## Exercise passage

Important to note the symTabEntry for a function stores
the symTab for that function.
- expNode
Stores information as to the type and value of an expression.
Helpful for keeping track of intermediate expressions (e.g., 1+2*4).
Hints and Tips
- When implementing your project in Eclipse, you will likely need to
frequently apply the Refresh command in order for Eclipse to
locate the latest files created by JLex, CUP, and your parser.
- If you examine TestUtils.java, you will see that the
test scripts
- Ignore line numbers and white space
- Ignores "Syntax error" warnings
- Only checks for the presence of the following error messages (ignoring
their location and line numbers)
- "unterminated string"
- "illegal expression"
- "illegal variable declaration"
- "missing semicolon"
However, we reserve the right to examine the actual output of your parser
when evaluating its correctness.
- You may add checks for additional syntax errors if you wish, but it
should not affect whether you pass any of the public/release/secret tests.
Submission
You can submit your project in two ways:
-
Submit your mycc.lex and mycc.cup files by
first putting both files in a single .zip or .jar archive.
The files should be at the top level of the archive,
not in a subdirectory.
You may create a jar archive containing mycc.cup & mycc.lex
by going to the directory containing your project, then either
execute goJar (or goJar.bat) or type the following command directly:
jar cf p2.jar mycc.cup mycc.lex
You can submit the resulting p2.jar archive to
to the submit server
by clicking on the submit link in the column "web submission".
Select the p2.jar archive using the "Browse" button,
then press the "Submit project!" button.

## Assigned task 1
Shorten the paragraph of the parser project notes that begins "When implementing your project in Eclipse" into one brief sentence that keeps its main facts.
## Assigned task 2
Copy the parser project notes from "Hints and Tips" up to and including "and your parser.", swapping "Refresh" for "Reload".
The lines after the parser project notes play no part in this exercise.

## Dataset excerpt

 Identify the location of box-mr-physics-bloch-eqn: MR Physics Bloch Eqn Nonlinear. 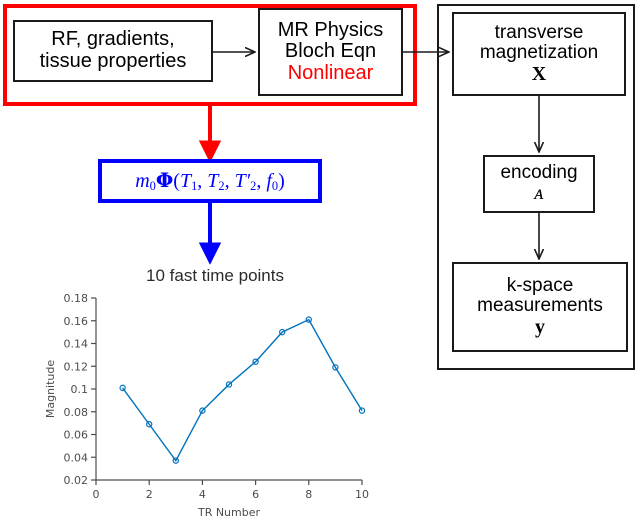
(330, 52).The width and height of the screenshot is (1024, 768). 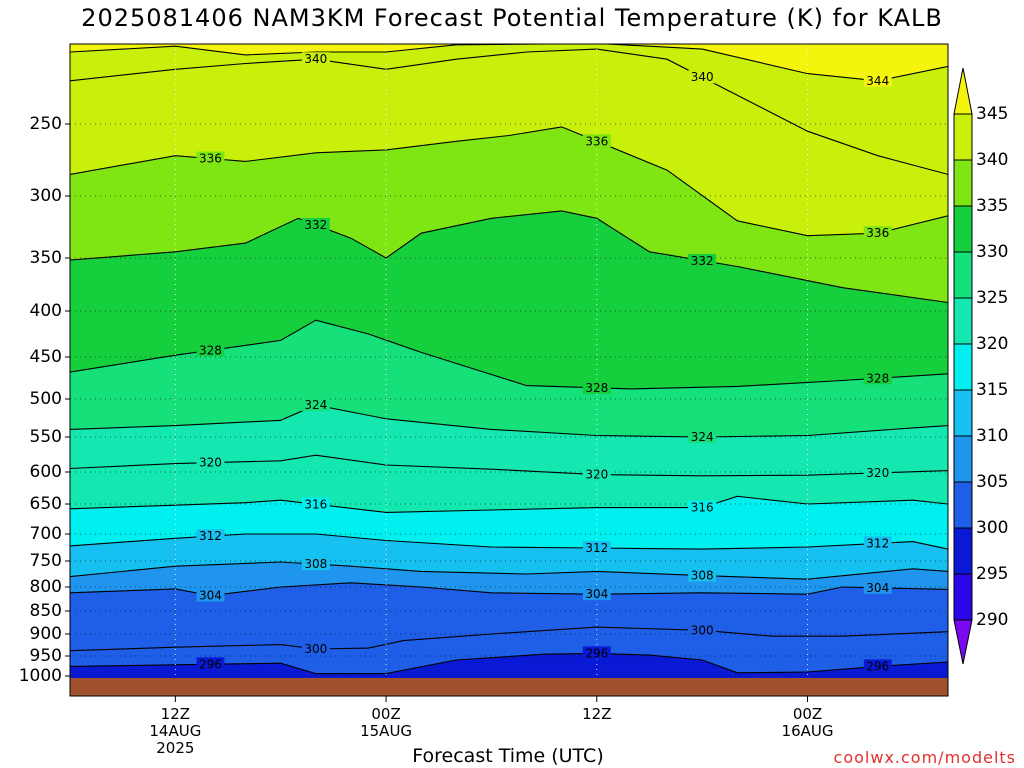 I want to click on x-tick-label: 14AUG, so click(x=176, y=731).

## Answer area 1
In Eclipse, you will often need to use Refresh so Eclipse can find the newest files made by JLex, CUP, and your parser.

## Answer area 2
Hints and Tips
- When implementing your project in Eclipse, you will likely need to
frequently apply the Reload command in order for Eclipse to
locate the latest files created by JLex, CUP, and your parser.